The book series is a popular thing these days. For good reason, really, as many readers love to get invested into a fictional world and its inhabitants, so invested that they don’t want the stories to end at just one book. You can see this same investment in other forms of media and it’s something television especially has made use of for decades now. While we’ve talked about series writing in the past to some degree, today I’d like to talk specifically about the plot and pacing of a series as a whole.
As I’ve mentioned in the past, the first hurdle is to decide just how serialized your series is. If the project is lightly serialized or not serialized at all, there’s little need for long-term planning. With each series book being so compartmentalized with no over-arching goal, you only need to worry about the plot of each book as you begin to write them, simply incorporating what changes in canon and characterization are needed from the previous volume. In essence, each book is plotted and paced as their own entity with no need to worry about the overall ‘series’.
The more serialized your series is, the more you need to focus on the planning of the overall plot. As our previous article talked about the story arc plotting of the individual ‘chapters’ of the serial, we are going to focus today on the health of the overall story of the serial. Just as you can’t forsake individual books in the serial, you can also not let the plot or pace of any one book ruin the overall storyline. It’s a symbiotic relationship, really, and you have to balance the needs of the book versus the needs of the serial.
The hardest part of the balance might be in the pacing of events. Just as every book should follow a dramatic curve of events, the serial overall should follow that same curve, which can lead to interesting balancing acts. How do you balance, for instance, a book’s rising action when that book lies squarely in the series as an area of falling action after the initial hook? What about the ending of the first book of a serial where the denouement of it might fall into a section of the overall plot that should still be part of the rising action?
I’ve found the best way to resolve these inconsistencies is to think of the dramatic curve in terms of relative action. If the dramatic arc of the entire serial is a much larger, grander curve than those of the books, any out-of-place dips or rises of individual volumes have proportionally less impact. Think of them as small deviances on the larger plot curve instead of the more dramatic dips they would be on the curve of an individual book. So, yes, a book set in the falling action region after the initial dramatic hook can still have its own rising action, just so long as it is relatively at a lower level of dramatic tension then what came before.
The real thing to watch for is to ensure that the overall dramatic tension, the ‘stakes’ if you will, never falls too far. Remember, on your standard dramatic curve, you never dip below your starting point, even in a state of falling action. The plot must continue to build, it just slows down and relaxes some from time to time to allow the reader to process and recover, as well as allow you, the author, to properly pace things.

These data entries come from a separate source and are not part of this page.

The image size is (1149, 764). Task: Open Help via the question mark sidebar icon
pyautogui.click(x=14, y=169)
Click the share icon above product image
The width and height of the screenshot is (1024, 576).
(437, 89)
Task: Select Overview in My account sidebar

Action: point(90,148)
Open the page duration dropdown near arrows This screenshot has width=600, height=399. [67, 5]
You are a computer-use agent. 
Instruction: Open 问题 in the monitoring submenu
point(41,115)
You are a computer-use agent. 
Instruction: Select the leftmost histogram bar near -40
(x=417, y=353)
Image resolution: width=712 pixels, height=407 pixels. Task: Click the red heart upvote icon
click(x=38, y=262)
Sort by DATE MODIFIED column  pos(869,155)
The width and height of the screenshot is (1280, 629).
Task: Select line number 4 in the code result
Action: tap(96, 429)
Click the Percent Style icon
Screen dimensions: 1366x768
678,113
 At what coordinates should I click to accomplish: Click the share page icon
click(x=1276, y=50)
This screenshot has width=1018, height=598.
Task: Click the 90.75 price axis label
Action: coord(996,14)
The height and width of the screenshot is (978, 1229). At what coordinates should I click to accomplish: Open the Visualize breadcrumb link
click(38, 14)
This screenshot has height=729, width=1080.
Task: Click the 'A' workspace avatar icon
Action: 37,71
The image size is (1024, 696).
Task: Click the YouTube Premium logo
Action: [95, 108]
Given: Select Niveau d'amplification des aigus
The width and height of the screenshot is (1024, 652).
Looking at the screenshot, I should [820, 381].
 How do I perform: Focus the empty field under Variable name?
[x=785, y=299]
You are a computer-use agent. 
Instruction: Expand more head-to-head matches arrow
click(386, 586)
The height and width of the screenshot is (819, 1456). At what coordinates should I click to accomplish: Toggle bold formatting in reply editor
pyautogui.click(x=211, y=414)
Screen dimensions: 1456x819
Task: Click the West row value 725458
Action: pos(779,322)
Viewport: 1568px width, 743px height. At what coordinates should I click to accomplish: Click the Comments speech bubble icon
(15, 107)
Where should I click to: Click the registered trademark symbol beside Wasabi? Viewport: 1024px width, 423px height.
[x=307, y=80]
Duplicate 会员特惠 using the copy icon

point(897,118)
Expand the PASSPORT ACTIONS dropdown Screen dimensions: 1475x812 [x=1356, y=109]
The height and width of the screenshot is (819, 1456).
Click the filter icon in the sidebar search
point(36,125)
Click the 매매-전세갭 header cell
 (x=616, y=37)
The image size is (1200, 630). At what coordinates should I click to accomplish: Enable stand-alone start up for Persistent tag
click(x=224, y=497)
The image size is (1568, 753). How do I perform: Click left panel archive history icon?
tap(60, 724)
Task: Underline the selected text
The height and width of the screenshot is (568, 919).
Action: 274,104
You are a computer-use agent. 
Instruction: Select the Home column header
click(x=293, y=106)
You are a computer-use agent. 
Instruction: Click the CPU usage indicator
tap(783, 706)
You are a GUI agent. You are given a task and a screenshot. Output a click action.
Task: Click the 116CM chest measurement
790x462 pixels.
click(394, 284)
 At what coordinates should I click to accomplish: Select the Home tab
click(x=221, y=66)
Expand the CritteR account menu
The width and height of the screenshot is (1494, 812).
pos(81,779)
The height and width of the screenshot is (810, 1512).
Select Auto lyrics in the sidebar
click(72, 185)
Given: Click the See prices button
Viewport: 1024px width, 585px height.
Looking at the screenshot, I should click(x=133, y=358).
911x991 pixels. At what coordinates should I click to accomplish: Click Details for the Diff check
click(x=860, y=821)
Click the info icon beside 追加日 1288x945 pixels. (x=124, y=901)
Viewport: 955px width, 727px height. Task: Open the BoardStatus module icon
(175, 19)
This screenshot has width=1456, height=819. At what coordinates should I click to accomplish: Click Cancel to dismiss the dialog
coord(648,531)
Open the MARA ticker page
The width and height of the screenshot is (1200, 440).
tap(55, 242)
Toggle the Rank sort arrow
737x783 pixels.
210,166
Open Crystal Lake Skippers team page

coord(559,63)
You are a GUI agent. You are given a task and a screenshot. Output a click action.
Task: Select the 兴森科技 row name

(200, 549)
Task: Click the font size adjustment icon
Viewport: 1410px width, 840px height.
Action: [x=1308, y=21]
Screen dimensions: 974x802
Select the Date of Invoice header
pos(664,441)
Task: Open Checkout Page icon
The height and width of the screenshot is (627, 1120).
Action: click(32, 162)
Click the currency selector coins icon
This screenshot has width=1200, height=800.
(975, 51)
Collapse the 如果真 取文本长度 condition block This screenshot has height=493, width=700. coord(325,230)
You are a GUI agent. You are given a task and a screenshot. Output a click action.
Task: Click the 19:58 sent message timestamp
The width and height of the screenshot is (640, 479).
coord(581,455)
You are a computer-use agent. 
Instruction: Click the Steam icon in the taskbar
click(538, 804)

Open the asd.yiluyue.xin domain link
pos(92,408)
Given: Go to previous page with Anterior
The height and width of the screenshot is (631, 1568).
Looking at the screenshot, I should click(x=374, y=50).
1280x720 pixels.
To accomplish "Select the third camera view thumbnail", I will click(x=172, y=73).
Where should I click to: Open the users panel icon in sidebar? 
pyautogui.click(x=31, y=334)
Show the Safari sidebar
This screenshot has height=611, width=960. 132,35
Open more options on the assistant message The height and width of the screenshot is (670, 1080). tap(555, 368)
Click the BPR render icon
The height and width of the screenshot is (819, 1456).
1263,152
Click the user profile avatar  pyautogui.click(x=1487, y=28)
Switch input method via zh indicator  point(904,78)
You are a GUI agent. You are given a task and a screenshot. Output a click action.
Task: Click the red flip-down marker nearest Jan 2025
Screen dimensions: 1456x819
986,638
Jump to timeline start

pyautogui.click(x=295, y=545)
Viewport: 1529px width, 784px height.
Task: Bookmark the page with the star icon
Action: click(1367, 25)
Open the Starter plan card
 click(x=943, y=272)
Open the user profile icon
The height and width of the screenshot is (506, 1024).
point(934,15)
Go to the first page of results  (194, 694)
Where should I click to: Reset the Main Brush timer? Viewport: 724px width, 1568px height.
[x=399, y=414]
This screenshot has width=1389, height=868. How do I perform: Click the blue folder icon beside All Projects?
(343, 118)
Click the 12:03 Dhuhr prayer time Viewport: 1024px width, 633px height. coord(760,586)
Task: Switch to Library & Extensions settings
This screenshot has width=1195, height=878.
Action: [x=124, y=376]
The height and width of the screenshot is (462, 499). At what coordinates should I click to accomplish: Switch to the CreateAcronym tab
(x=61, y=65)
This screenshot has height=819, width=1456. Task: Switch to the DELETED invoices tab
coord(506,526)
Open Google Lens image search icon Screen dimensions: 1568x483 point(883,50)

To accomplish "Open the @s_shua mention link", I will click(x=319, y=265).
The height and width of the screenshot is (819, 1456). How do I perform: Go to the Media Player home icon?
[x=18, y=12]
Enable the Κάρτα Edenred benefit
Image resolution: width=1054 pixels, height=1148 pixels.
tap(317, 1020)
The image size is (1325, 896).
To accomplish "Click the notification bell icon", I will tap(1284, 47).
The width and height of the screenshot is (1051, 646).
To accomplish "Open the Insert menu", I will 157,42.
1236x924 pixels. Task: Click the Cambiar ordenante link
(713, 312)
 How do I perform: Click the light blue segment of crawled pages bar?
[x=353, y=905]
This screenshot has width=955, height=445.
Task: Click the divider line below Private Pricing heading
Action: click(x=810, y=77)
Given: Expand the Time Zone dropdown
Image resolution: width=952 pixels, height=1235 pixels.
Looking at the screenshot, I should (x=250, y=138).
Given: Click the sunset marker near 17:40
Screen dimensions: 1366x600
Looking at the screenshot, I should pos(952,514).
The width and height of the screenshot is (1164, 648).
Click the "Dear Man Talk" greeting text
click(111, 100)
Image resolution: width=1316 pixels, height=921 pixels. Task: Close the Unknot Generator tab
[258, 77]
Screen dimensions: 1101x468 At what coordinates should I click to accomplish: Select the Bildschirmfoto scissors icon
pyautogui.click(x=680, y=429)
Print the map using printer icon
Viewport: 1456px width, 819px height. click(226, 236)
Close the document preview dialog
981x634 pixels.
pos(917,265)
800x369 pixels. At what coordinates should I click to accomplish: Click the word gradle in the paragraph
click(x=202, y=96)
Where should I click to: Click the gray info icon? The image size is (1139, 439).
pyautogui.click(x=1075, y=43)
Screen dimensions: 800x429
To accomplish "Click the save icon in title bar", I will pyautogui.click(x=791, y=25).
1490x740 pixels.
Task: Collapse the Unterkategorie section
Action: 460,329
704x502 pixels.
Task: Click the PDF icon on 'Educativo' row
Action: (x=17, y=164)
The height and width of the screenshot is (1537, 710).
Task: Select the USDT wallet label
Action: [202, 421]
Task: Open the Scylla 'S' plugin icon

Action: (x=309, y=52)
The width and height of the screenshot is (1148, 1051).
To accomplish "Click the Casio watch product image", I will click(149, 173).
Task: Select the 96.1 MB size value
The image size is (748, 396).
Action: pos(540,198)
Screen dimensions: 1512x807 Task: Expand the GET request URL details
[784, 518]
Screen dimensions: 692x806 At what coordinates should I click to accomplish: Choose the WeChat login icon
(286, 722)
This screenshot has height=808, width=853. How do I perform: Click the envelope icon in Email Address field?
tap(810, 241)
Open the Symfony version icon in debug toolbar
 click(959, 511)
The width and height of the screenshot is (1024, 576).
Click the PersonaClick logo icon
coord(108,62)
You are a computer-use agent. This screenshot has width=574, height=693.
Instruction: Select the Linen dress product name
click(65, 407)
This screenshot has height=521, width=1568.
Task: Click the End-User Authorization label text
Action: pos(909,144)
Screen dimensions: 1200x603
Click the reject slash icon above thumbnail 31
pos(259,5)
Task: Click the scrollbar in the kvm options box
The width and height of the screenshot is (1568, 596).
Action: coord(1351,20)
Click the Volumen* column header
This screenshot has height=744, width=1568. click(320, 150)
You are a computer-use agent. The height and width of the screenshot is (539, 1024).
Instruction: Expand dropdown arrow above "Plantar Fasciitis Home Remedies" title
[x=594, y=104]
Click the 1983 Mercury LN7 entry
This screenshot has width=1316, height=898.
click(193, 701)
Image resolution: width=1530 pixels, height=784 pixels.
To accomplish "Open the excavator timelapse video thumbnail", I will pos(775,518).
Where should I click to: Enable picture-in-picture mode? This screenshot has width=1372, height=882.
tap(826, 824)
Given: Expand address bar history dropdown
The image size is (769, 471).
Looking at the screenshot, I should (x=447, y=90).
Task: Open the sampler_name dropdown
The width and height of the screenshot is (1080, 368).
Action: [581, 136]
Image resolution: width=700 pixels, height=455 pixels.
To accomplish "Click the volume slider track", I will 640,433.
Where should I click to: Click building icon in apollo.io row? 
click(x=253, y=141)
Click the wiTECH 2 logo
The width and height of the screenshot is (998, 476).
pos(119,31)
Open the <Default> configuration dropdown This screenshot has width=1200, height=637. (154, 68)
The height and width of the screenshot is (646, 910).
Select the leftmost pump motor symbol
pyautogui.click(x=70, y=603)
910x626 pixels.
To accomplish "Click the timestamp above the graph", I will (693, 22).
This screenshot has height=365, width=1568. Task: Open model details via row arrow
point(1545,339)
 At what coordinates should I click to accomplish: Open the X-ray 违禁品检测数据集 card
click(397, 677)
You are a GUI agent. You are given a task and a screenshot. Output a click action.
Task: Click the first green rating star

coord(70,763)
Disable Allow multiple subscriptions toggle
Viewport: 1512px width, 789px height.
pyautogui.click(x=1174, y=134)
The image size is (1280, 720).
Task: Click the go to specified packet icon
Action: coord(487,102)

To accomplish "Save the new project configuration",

What you want your plot dramatic curve to be, with that in mind, is the arcs of each of each book as one continual line, each with their own builds and drops and denouement, using the falling action and denouement of some volumes to bring the curve down enough to let the series overall have its ‘breathing space’, but never bringing the entire curve down lower than the last dip.
Now I wish I had any skill at art or the like, because I could really use a visual aid here! I hope, though, that my overall point is clear. The plotting and pacing of a serialized series is just the same as for a book, but on a much larger scale. There is a strong relationship between the plotting of your books and your series, and you must work to balance both. One cannot survive without the other!